Tucked away in a corner of the Pine Knoll Pecan Grove near the town of Pretoria is one of those things that Mitch Bulger says made the decades he spent living and working  here worth it.  

"I promise you,” he told me. “Stick your finger in that. It’s the coldest water.”

A flock of about half a dozen water birds flew  through the cypress trees bordering the bubbling, spring fed pool where he sat. It was full of debris from Hurricane Michael, but Bulger wanted me to imagine it cleaned up. And yes, this summer swimming hole was, in fact, cold.
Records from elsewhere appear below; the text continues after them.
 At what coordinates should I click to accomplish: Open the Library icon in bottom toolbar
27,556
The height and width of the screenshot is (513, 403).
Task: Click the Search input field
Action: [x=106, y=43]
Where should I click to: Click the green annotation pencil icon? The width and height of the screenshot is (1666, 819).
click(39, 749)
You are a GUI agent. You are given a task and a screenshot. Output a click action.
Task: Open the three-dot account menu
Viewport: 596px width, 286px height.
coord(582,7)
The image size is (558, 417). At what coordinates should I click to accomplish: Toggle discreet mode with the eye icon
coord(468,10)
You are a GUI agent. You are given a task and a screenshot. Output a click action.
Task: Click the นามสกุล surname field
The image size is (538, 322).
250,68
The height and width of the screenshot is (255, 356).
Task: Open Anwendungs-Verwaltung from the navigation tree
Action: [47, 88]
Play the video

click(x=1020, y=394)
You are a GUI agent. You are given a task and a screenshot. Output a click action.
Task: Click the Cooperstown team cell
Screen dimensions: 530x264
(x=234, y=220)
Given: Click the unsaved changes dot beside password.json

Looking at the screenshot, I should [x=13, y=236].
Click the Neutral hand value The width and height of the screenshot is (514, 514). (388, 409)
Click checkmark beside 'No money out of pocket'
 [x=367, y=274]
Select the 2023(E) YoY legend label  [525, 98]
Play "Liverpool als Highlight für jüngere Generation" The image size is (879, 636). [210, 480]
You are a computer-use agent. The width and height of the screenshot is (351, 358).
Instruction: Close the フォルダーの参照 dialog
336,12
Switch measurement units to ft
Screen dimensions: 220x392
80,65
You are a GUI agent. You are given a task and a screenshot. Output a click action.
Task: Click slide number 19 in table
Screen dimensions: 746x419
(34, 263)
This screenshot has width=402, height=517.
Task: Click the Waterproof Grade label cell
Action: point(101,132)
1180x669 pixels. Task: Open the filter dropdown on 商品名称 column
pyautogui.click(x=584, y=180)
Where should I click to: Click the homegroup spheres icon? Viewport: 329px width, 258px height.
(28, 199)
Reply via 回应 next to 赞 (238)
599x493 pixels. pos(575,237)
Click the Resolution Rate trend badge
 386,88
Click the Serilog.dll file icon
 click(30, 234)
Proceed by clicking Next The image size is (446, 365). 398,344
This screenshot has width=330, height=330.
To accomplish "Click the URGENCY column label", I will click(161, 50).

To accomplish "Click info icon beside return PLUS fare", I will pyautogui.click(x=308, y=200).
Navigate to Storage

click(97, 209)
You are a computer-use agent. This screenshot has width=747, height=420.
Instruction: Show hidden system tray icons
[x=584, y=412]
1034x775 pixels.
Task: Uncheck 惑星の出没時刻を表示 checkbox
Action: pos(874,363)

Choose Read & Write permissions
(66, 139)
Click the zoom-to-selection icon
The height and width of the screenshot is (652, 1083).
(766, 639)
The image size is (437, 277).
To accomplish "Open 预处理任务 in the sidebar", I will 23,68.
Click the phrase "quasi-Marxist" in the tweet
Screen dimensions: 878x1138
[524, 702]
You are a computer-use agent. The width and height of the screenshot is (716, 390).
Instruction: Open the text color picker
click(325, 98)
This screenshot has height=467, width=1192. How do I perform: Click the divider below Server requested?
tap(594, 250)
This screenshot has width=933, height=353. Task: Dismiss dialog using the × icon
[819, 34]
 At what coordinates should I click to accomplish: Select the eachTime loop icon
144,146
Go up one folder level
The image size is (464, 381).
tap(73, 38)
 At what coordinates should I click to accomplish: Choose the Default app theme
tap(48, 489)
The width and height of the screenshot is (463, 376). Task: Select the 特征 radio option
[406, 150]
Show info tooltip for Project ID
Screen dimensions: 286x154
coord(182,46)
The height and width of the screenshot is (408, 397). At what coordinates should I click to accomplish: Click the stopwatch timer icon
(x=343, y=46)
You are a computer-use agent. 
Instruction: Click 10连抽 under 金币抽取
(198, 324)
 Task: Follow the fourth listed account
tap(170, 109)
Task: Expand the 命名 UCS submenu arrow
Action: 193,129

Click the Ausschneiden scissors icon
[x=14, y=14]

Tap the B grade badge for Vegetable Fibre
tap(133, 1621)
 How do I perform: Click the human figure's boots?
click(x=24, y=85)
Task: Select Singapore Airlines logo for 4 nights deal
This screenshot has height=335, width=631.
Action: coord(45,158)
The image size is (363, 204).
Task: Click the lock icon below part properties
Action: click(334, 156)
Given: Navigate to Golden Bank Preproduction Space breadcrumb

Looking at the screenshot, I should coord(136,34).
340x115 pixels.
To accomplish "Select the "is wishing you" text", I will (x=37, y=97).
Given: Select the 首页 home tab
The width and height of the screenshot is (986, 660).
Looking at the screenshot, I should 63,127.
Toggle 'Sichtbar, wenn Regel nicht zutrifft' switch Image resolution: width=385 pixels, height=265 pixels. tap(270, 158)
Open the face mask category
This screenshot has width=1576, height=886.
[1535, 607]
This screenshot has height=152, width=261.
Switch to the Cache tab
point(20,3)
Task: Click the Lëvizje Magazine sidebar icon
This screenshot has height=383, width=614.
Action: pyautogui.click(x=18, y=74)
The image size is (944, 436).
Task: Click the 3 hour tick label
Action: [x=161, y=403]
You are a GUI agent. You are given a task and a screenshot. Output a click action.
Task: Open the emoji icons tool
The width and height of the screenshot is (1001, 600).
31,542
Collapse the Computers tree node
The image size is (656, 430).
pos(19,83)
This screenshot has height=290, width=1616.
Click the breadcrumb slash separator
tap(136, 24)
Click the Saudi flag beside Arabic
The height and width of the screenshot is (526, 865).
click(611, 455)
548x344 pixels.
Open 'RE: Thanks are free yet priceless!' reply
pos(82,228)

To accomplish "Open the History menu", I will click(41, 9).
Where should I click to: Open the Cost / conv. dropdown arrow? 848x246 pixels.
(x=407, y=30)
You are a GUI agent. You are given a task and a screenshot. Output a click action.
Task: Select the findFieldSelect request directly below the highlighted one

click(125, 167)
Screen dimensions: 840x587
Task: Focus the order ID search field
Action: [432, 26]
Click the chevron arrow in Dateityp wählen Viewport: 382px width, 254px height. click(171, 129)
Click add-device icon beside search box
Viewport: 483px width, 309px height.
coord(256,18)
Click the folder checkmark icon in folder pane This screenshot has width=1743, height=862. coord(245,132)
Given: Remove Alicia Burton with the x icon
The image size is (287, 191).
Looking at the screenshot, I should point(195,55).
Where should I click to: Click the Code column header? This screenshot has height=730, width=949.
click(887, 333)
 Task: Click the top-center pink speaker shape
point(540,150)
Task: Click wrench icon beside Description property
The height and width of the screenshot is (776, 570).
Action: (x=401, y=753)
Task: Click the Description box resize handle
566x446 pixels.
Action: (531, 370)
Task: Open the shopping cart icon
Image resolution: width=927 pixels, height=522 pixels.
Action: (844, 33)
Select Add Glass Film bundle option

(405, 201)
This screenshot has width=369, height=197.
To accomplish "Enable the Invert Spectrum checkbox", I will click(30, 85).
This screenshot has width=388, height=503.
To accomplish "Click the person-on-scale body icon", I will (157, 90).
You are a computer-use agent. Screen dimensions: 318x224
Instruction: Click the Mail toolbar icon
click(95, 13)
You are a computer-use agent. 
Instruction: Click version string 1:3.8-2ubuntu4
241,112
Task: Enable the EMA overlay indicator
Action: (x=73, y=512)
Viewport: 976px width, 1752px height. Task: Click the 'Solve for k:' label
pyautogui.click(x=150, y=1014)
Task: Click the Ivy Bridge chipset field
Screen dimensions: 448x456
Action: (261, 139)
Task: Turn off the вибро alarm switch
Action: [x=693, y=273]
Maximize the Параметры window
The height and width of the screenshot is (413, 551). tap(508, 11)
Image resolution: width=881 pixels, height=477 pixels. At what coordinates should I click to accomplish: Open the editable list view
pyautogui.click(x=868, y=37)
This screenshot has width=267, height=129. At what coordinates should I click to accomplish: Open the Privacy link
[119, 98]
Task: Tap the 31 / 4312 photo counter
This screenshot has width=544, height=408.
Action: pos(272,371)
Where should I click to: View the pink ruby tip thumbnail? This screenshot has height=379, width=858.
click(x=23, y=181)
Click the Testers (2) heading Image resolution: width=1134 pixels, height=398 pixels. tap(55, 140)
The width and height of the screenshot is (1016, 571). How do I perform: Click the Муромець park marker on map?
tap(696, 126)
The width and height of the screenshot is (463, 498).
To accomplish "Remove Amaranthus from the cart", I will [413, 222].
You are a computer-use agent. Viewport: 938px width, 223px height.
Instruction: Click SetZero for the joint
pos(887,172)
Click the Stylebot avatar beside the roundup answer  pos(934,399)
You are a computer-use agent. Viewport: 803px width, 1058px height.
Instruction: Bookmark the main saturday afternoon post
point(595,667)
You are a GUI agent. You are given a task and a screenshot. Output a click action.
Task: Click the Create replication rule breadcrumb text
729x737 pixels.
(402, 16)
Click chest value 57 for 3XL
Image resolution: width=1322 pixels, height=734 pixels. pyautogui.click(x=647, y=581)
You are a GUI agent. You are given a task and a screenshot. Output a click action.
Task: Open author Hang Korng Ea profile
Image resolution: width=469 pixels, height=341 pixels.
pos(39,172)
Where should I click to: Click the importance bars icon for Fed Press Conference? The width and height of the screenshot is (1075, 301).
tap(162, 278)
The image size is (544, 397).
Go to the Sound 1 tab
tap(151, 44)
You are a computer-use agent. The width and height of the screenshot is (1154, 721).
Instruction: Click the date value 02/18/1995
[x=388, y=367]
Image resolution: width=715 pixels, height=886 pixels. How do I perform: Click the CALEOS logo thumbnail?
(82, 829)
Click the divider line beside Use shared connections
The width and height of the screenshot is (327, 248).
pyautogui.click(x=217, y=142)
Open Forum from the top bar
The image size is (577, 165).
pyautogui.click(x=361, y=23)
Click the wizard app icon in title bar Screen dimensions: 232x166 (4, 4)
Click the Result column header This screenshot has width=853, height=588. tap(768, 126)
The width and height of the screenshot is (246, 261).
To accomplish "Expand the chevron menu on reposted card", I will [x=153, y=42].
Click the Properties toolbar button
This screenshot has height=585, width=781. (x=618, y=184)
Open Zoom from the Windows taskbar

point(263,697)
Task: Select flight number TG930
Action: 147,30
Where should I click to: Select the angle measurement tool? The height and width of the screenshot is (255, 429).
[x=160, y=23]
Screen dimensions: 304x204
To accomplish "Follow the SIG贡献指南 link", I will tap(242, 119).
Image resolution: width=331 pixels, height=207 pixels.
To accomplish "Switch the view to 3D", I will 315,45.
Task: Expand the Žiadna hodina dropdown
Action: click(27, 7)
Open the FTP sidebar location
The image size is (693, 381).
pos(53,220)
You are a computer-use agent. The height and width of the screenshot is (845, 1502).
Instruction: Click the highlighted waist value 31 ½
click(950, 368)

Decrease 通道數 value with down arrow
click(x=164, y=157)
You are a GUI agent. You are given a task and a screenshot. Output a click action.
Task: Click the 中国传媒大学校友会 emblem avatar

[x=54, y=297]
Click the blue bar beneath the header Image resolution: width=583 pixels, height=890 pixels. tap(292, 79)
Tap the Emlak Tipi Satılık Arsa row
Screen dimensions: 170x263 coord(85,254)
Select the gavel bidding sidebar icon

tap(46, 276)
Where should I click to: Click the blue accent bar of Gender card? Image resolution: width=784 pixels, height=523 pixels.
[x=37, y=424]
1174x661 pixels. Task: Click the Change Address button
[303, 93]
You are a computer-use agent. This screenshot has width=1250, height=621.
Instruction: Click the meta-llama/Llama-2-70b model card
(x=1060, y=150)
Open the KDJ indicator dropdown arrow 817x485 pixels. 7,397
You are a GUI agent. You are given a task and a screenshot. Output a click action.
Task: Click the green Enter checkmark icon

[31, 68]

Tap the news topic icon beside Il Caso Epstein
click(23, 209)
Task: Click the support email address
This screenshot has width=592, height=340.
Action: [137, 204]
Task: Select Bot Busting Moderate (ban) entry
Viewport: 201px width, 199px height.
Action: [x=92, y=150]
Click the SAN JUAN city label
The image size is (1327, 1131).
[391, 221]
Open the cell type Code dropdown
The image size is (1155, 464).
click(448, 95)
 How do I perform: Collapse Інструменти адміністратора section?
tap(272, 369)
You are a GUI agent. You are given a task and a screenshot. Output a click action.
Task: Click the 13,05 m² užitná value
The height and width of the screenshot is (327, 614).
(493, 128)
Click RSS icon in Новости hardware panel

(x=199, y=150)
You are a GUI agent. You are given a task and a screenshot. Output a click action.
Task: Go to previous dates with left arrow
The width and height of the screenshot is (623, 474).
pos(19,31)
A fact that made Bulger laugh a little.

“Lot of good time back here,” he said, remembering the years spent raising his family on this plantation he’s managed for twenty years.

The family that owns the plantation is mostly scattered to Colorado and Rhode Island.  For Fulger, this is the only home his kids have ever known. He said it’s been a good life.   

“This means everything to me,” he said.

That’s a sentiment on a lot of farms around southwest Georgia that were hit with something like a bomb when Hurricane Michael plowed into the state last week. Cotton fields near harvest were blown bare and decades old pecan groves like the ones at Pine Knoll were leveled. Bulger is only now starting the work of recovering.

The rootball of a downed pecan tree on the Pine Knoll plantation.
Credit Grant Blankenship / GPB

Put the cold spring at your back and you’re looking at one of the thousands of Pine Knoll pecan trees, some a century old, laid low by Hurricane Michael. These giants were literally the moneymakers here. That’s the name of breed of tree, Moneymaker. Bulger said its one of the oldest breeds going.  

The trees were ripped up from their tap roots, the crowns all pointing west. The roots were caked in red clay. In between, pecans were piled like gravel in a dry stream bed.  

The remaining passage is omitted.